For some reason I don't take him as one who follows rules.

“I just want to get away from you.” I turn around to face
him, realizing all of a sudden how small this room feels with him occupying it. “I told you, I don't like you.”

And why is that, Getty? Because he makes that fluttery feeling happen in your stomach?
He only has eyes for you.
Because you don't want to think about him or care about his white squalls and yet you do?

I shake the thoughts from my head, my own little devil and angel warring within me. It's the last thing I need when I have a fight right in front of me that needs my attention.

“You're obviously angry at me for something. An argument goes a little smoother when both people know what the fight's about. . . .” He lifts his eyebrows and all I see is a taunt instead of a question.

“Shall we start with the word again?
Darcy.

“You mean
name
.”

“This is exactly why I don't like you. You're frustrating and arrogant and you think you can waltz back here, tell me what is going to happen, how to fight, what to do, after you don't even have the courtesy of telling me who you are.” My words fall out in a tirade that makes no sense even to me. Why am I hurt, though? Is it because he didn't trust me enough to tell me?

And neither did Darcy, her nonresponse flickering through my mind: “That's for him to tell you. Just as your story is for you to tell him, if you want.”

It's not like you've told him anything either.

“Does it matter who I am?” His shoulders square as he takes a step closer, hands at his side, eyes searching mine for the truths behind my words.

“No. Yes. Damn.”
Brilliant.

“That's a great answer. Very decisive.” The smirk is back. So is the seductive scent of his cologne.

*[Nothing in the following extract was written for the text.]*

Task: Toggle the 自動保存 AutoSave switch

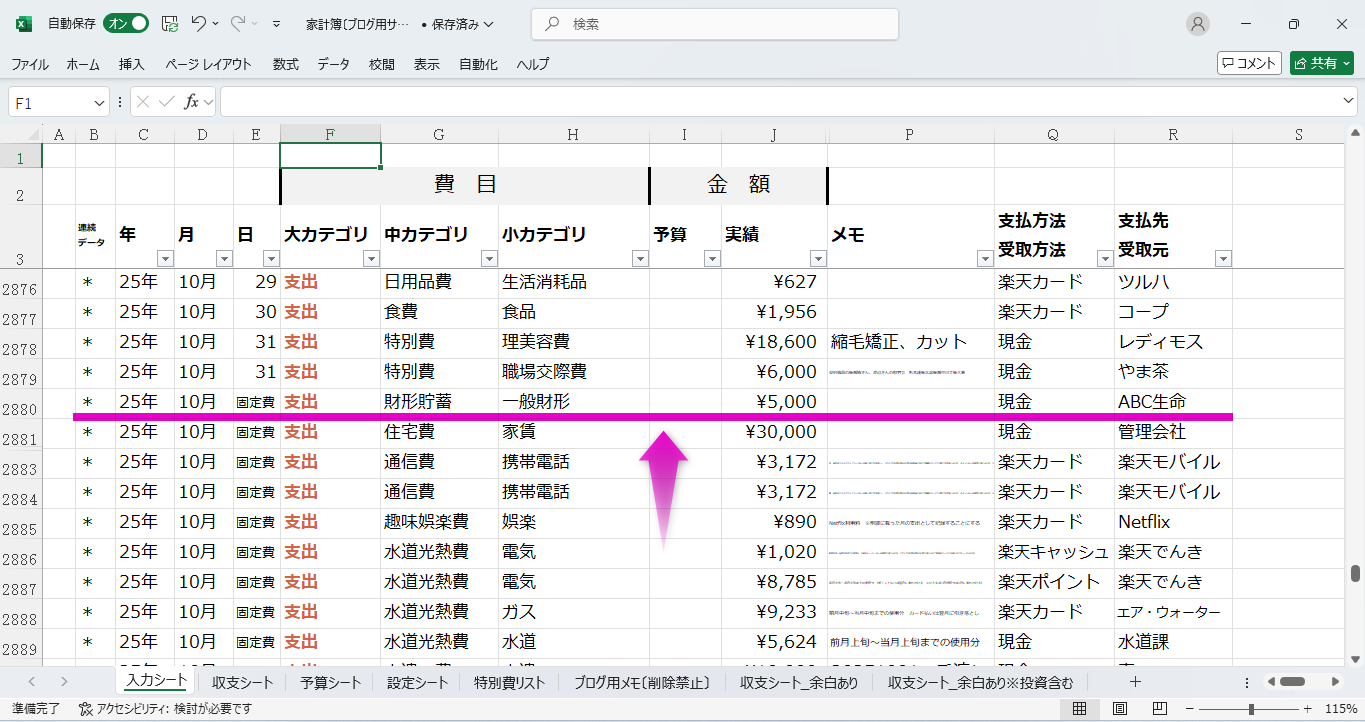Action: coord(126,24)
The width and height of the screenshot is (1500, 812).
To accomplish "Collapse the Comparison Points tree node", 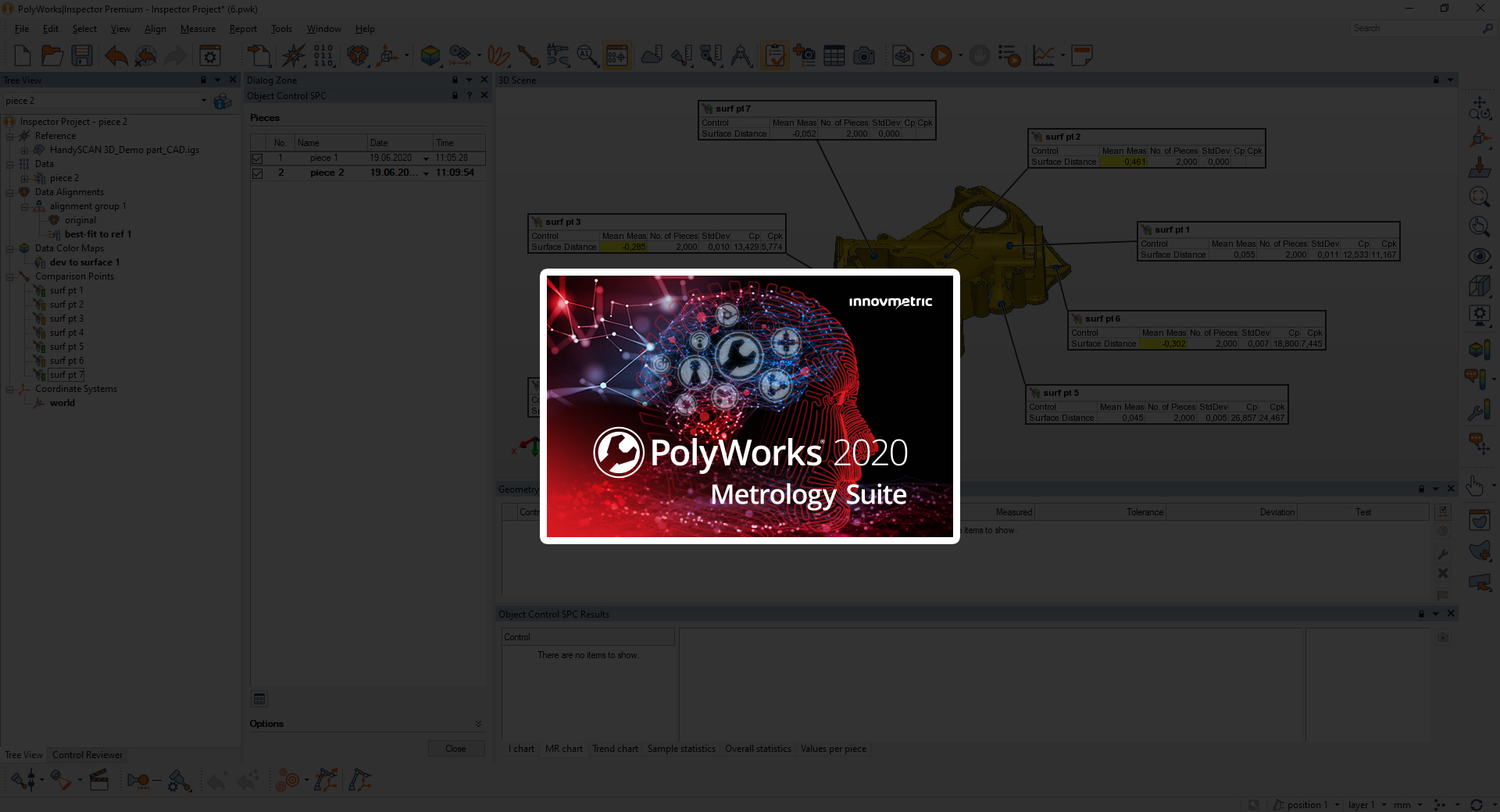I will click(x=10, y=276).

“Quit mocking me.” I fight against the urge to walk out and leave this argument behind, uncomplicate things that are already so damn complicated.

“Does it matter who I am? What my job is?” I can sense he cares about my answer for some reason.

“No. Of course not. But you could have at least told me.”

“It doesn't change anything, Getty, other than now
you can go search on the Internet about me, about my past, and read shit that may or may not be true. Is that what you want? Because I have a feeling there is a helluva lot more you want to say, so have at me.”

“Oh.” It's my only response, and our eyes lock. The prospect of looking him up never really even crossed my mind. But now of course that he's mentioned it . . . the idea will nag at me. And in that instant I think of myself, how upset I'd be if someone told him who I really was and how vulnerable and betrayed I'd feel. And then I wonder if that's his whole game plan here: make me feel bad so that I walk away from this argument feeling sorry for him. I don't think he has any clue that I've spent so many years being the wallflower in the corner, taking the blame, not fighting back, and I just can't do that right now.